### Records supplied
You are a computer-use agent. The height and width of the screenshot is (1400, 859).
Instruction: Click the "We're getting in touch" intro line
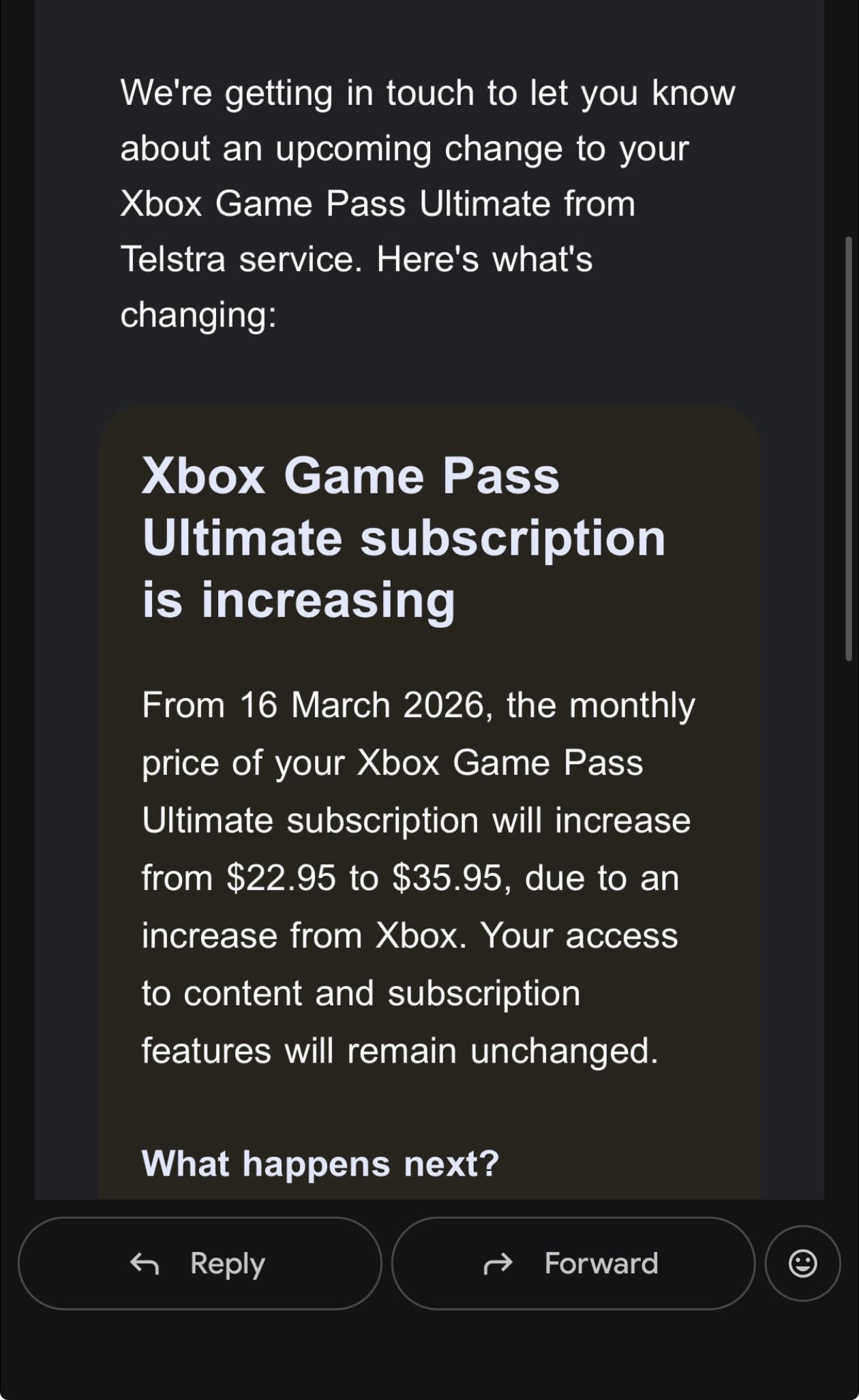(x=427, y=93)
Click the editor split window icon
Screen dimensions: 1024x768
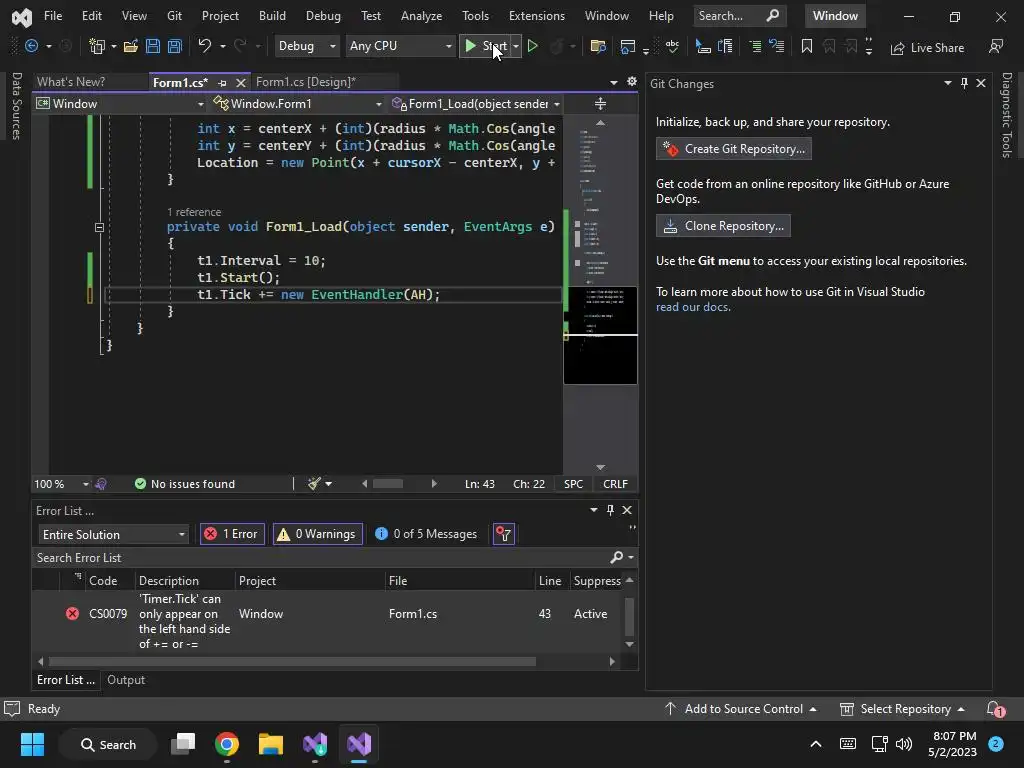click(x=600, y=104)
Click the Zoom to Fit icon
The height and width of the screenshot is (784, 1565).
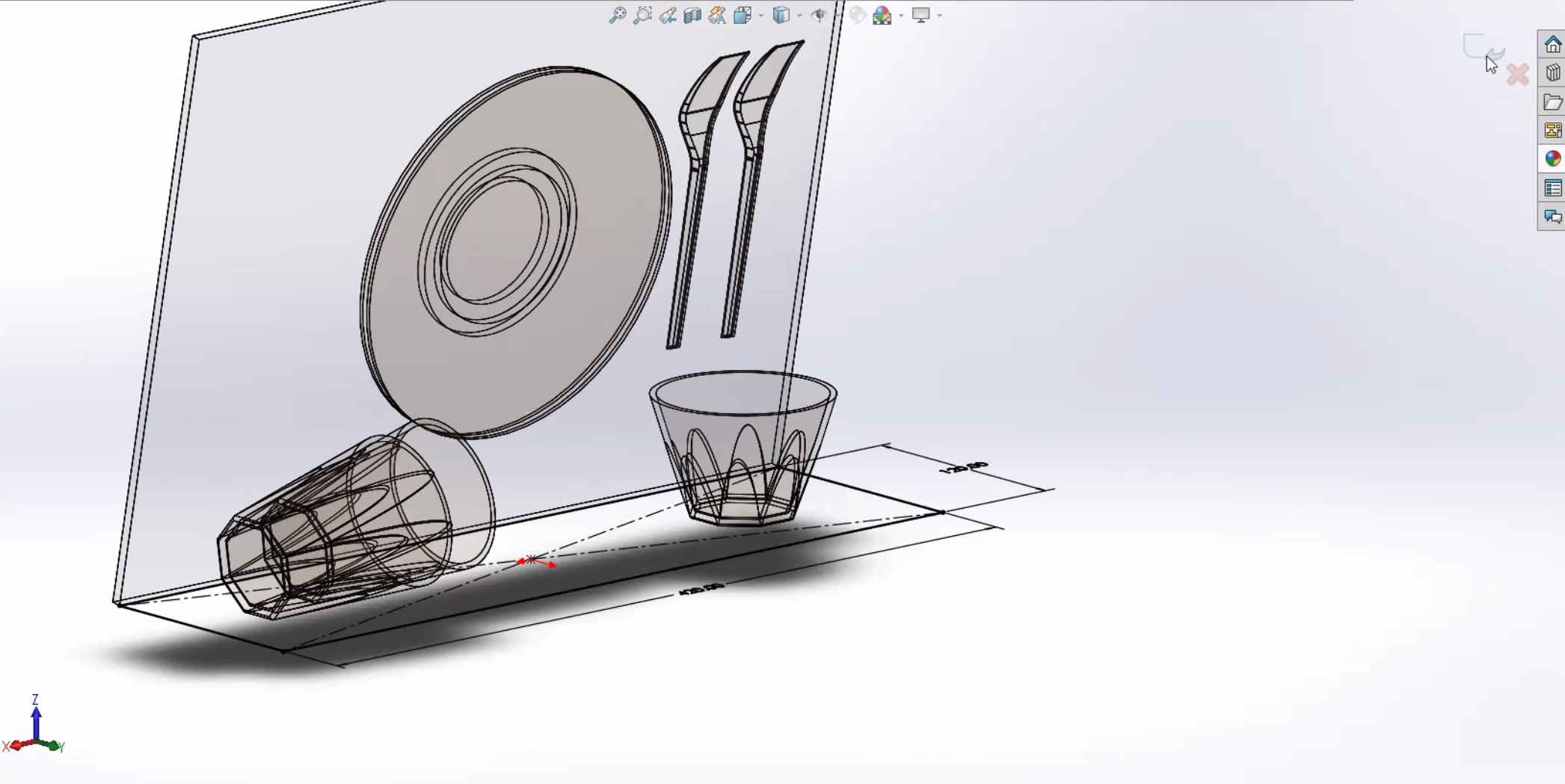coord(617,15)
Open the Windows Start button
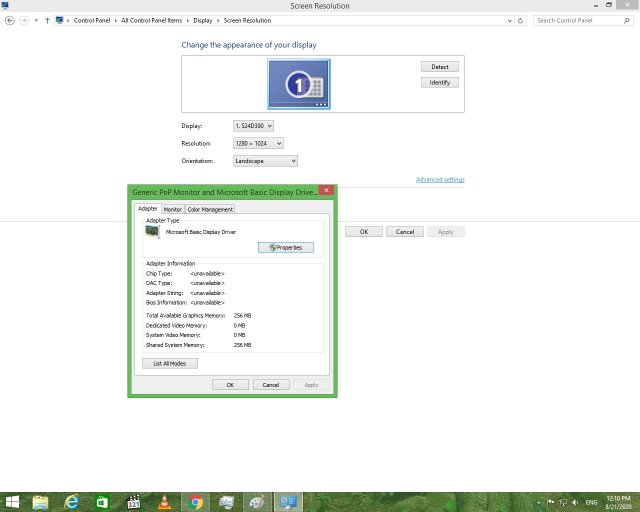This screenshot has height=512, width=640. tap(13, 502)
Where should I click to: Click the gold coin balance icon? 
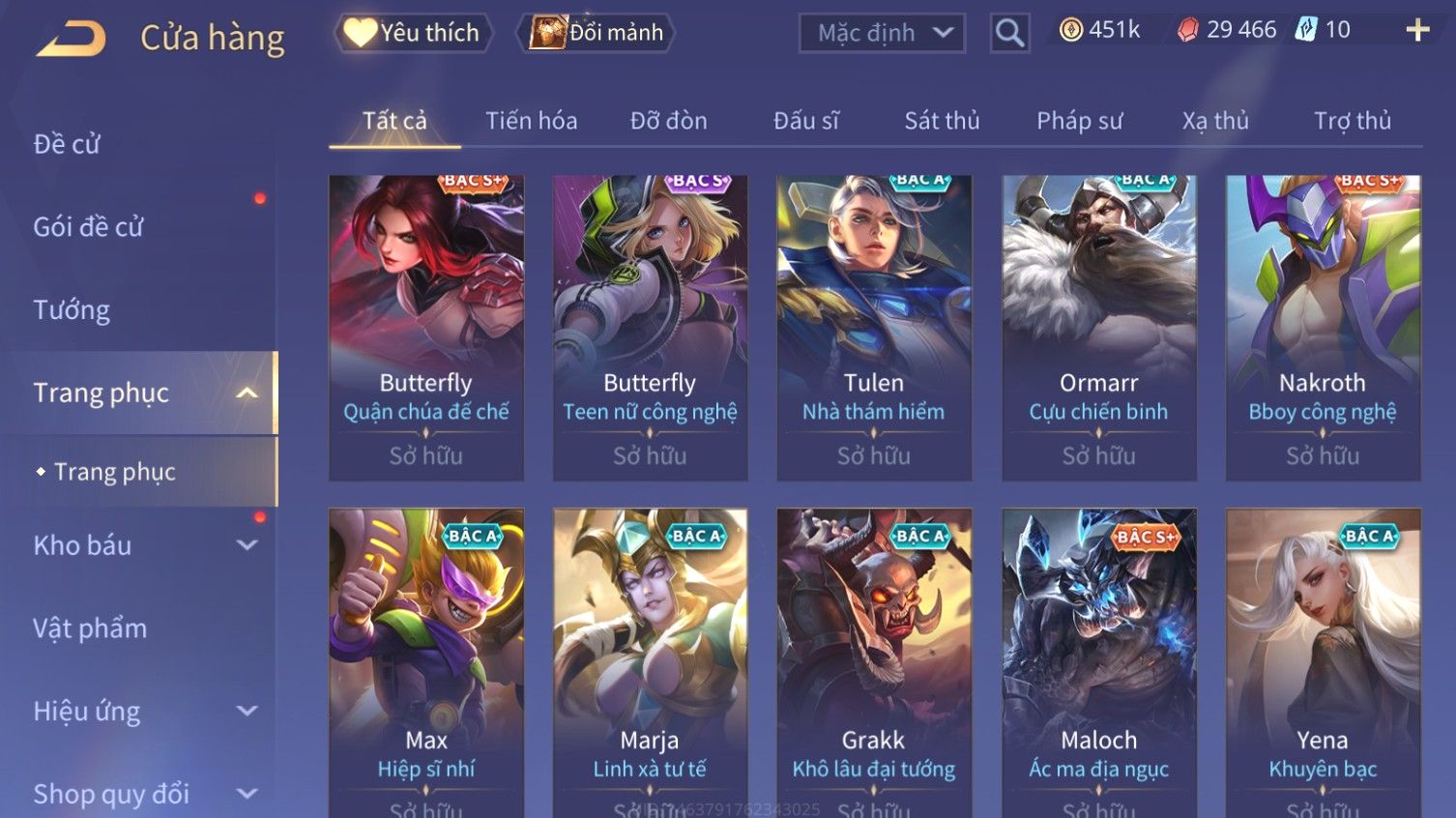[1071, 30]
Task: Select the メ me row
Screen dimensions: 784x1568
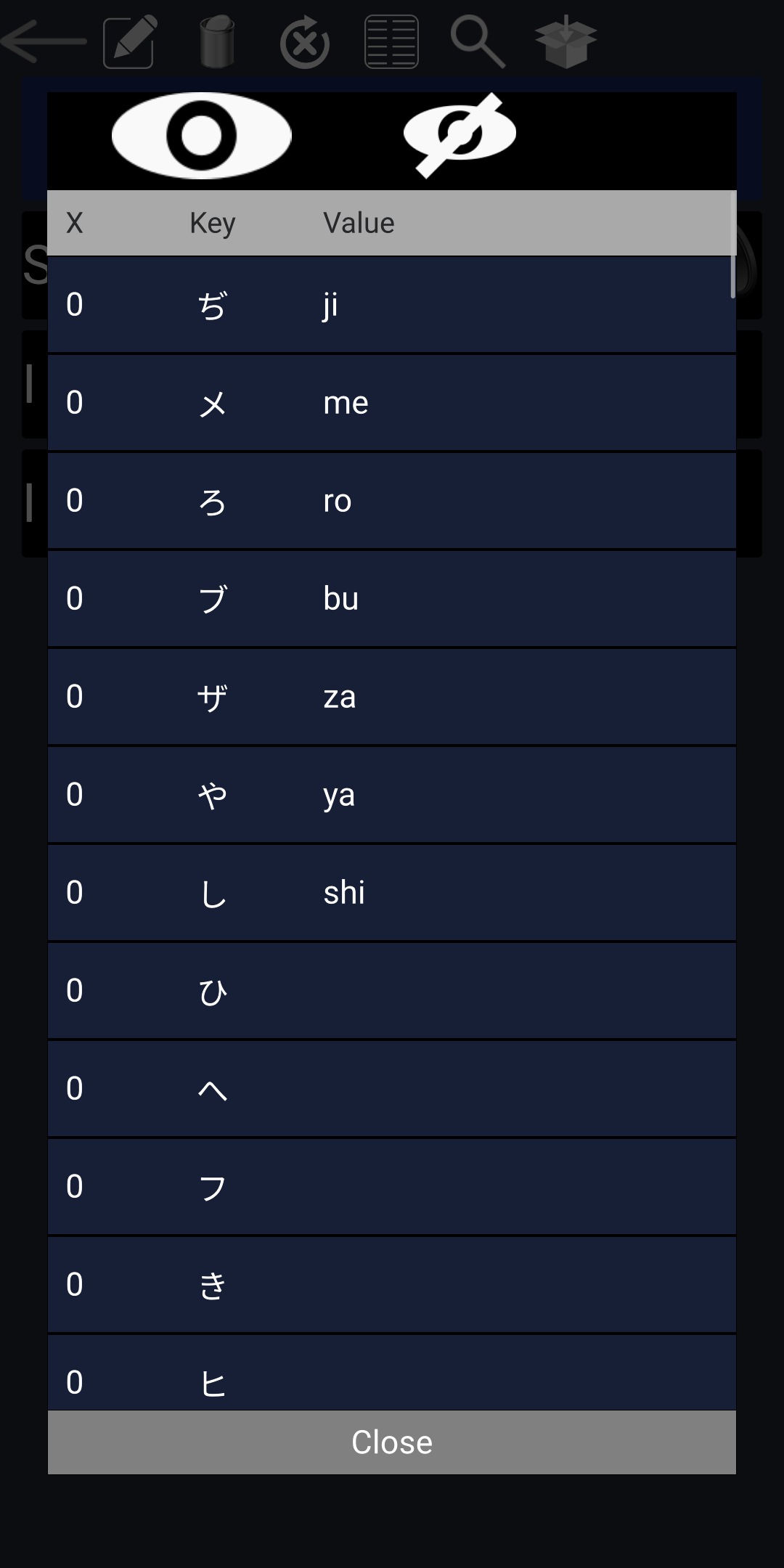Action: pyautogui.click(x=392, y=403)
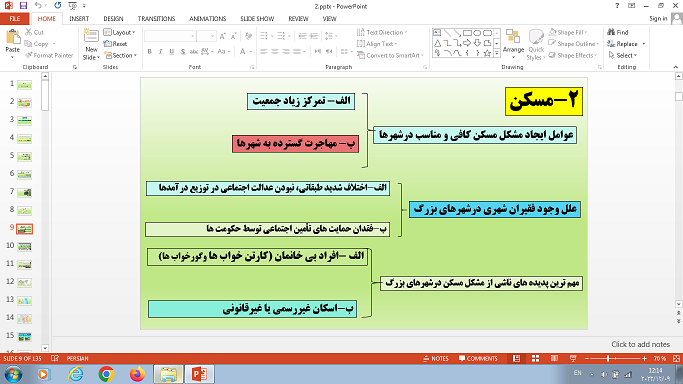Screen dimensions: 683x384
Task: Select the Format Painter tool
Action: click(49, 55)

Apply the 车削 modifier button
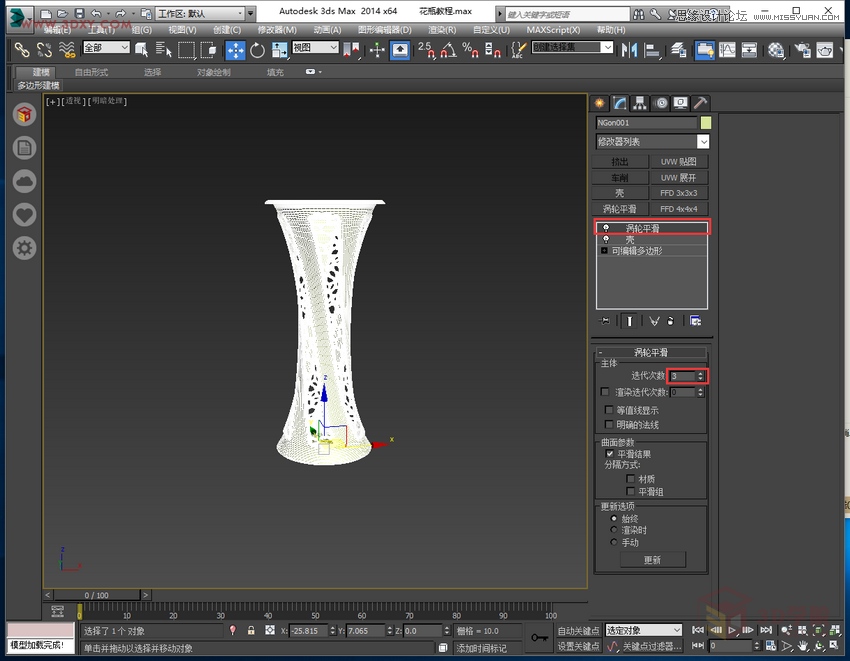click(622, 176)

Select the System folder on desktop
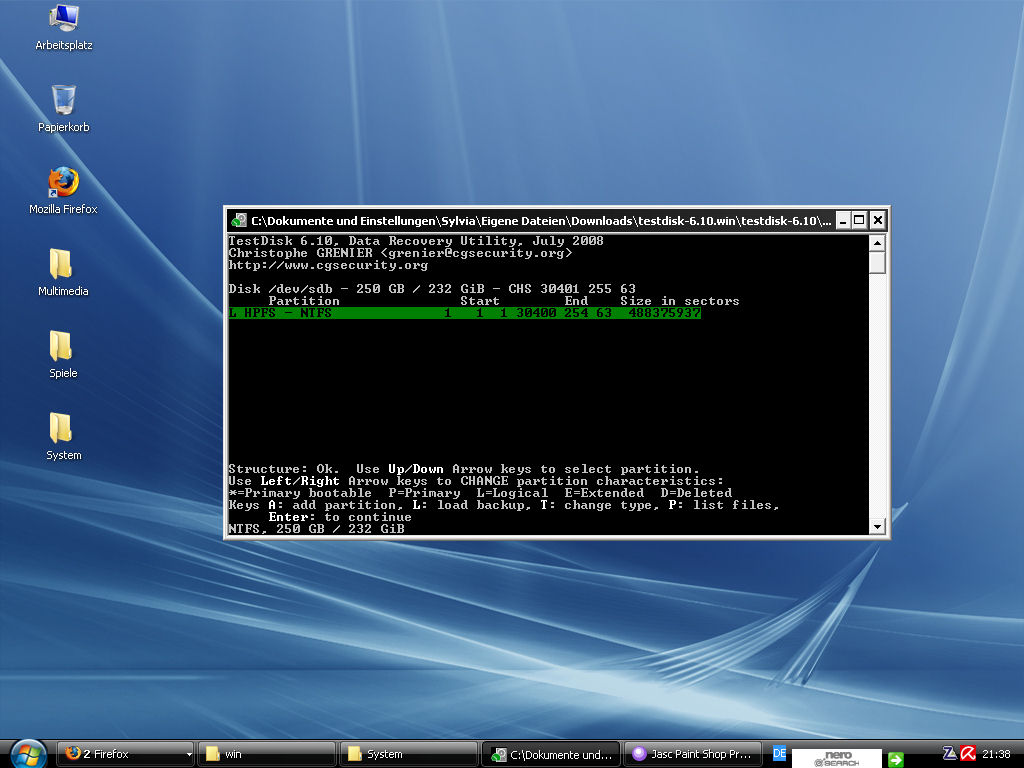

### Required work
Leaving the images out, retype all the material above exactly.

### Task result
You are a computer-use agent. The height and width of the screenshot is (1400, 859).
Instruction: Click the "We're getting in touch" intro line
(x=427, y=93)
Click the editor split window icon
Screen dimensions: 1024x768
click(x=600, y=104)
Click the Zoom to Fit icon
The height and width of the screenshot is (784, 1565).
coord(617,15)
Open the Windows Start button
This screenshot has height=512, width=640. tap(13, 502)
Where should I click to: Click the gold coin balance icon? 
[1071, 30]
Task: Select the メ me row
Screen dimensions: 784x1568
Action: pyautogui.click(x=392, y=403)
Screen dimensions: 683x384
Task: Select the Format Painter tool
Action: click(49, 55)

Apply the 车削 modifier button
click(622, 176)

Select the System folder on desktop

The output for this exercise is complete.